### Page excerpt ###

Through his personal allegiance to Hitler, and through his
acceptance of any and every new task, he gained the personal
confidence of Hitler and thus continually extended his
personal position of power within the Reich. It was peculiar
to this Reich that Hitler should have united an almost
inestimable number of offices and tasks in one single person
who had his confidence. As an example, I refer to Goering.
While Goering continued to lose Hitler's confidence,
Himmler's power rose like a meteor. But he had gained this
position of power for himself alone and without the help of
his SS, and quite independently of the fact that he was
their Reichsfuehrer. The witnesses Grauert, Reinecke and
Pohl have amply testified to this effect.

The SS, formerly so closely connected with Himmler, had
indeed, in the course of time, developed quite
independently, owing to the great number of the entirely
different sections which began to take shape. Unfortunately
the briefness of the available time does not permit me to
describe here this development in detail, although it is of
the greatest importance to the entire defence. But I have
added the necessary explanations, always in regard to the
furnished proofs, as an annexe to my plea, and I would ask
the Tribunal to take note of these arguments in the verdict.

### Extracted entries ###

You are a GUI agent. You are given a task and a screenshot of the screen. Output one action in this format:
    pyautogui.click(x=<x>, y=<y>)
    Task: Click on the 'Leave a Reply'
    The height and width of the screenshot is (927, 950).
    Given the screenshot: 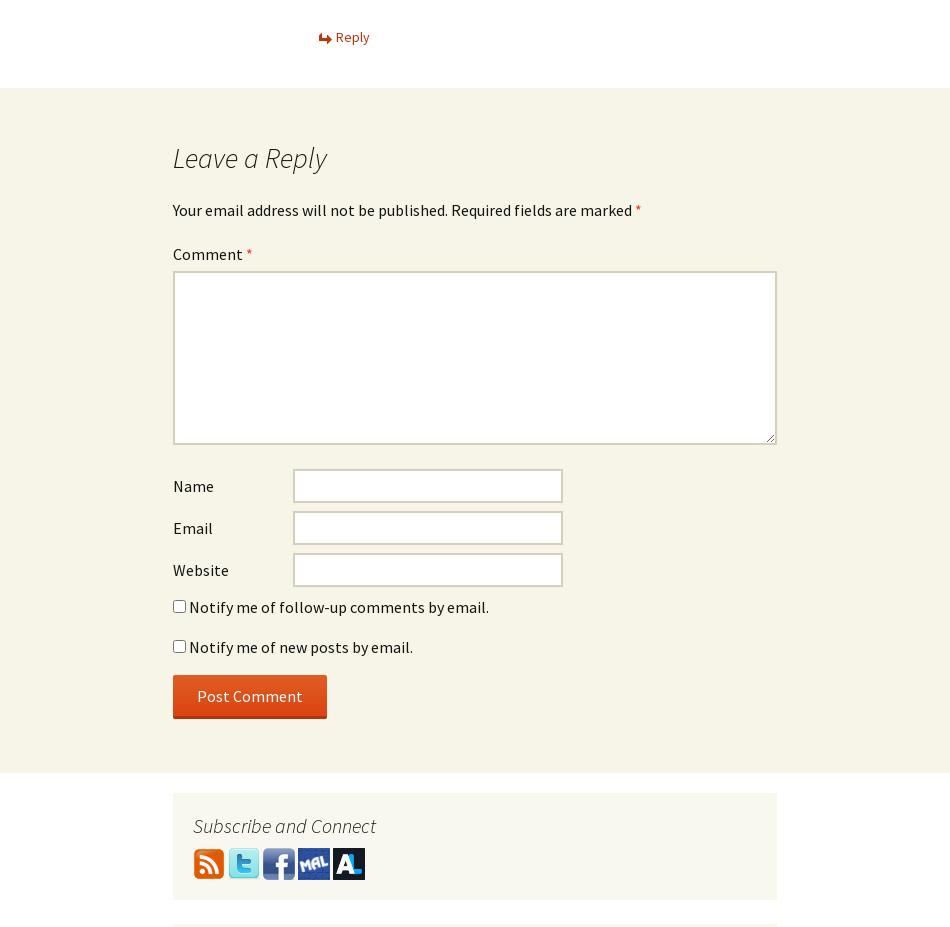 What is the action you would take?
    pyautogui.click(x=249, y=157)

###

**Tasks to perform**:
(1) From the excerpt on Himmler and the SS, extract the passage from "Through his personal" up to and including "refer to Goering.", copied word for word.
(2) Continue the excerpt on Himmler and the SS from the point where it ends.
The listing plays no part in this work.

**Written answers**:
(1)
Through his personal allegiance to Hitler, and through his
acceptance of any and every new task, he gained the personal
confidence of Hitler and thus continually extended his
personal position of power within the Reich. It was peculiar
to this Reich that Hitler should have united an almost
inestimable number of offices and tasks in one single person
who had his confidence. As an example, I refer to Goering.

(2)
To prove the unity it has asserted, the prosecution says
that the General SS was the basis upon which all the other
organizations had been established. The mere fact that
almost a million men have at one time been in the Waffen SS,
whereas the General SS had only counted 250,000 members,
refutes this statement. In the aforementioned annexe I have
shown how the individual organizations were built up, added
to and developed, according to their own intrinsic nature.
The General SS is not the source of life for the other
organizations, but an ancient

                                                  [Page 116]

vestige which at first succeeded in keeping alive, but which
during the war had to disappear altogether for lack of any
special task. (Witnesses Eberstein, Minderfeld, Jettner,
Pohl.)

But the Indictment did not mention the most important
aspect. To my mind, this is an aspect which is particularly
valuable in shedding light upon the question of the
imaginary unity of the SS: Where lay the executive power in
the State? For an alleged conspiracy only such an instrument
could have been suitable which controlled some means of the
State authority, which had executive power in the State.
Neither the General SS nor the Waffen SS were such
organizations. At no time of their existence did a leader or
a simple member of the General SS have more extensive rights
in the public legal and especially police field than any
other German citizen. He could not and did not at any time
carry out arrests or house searchings without incurring
punishment. (Witnesses Reinecke, Eberstein.)

The fact that revolutionary excesses were committed,
immediately after the seizure of power, does not alter this
fact. They were at once successfully combated, as testified
by the witness Grauert. No member of the Waffen SS ever had
more extensive rights than any member of the Wehrmacht.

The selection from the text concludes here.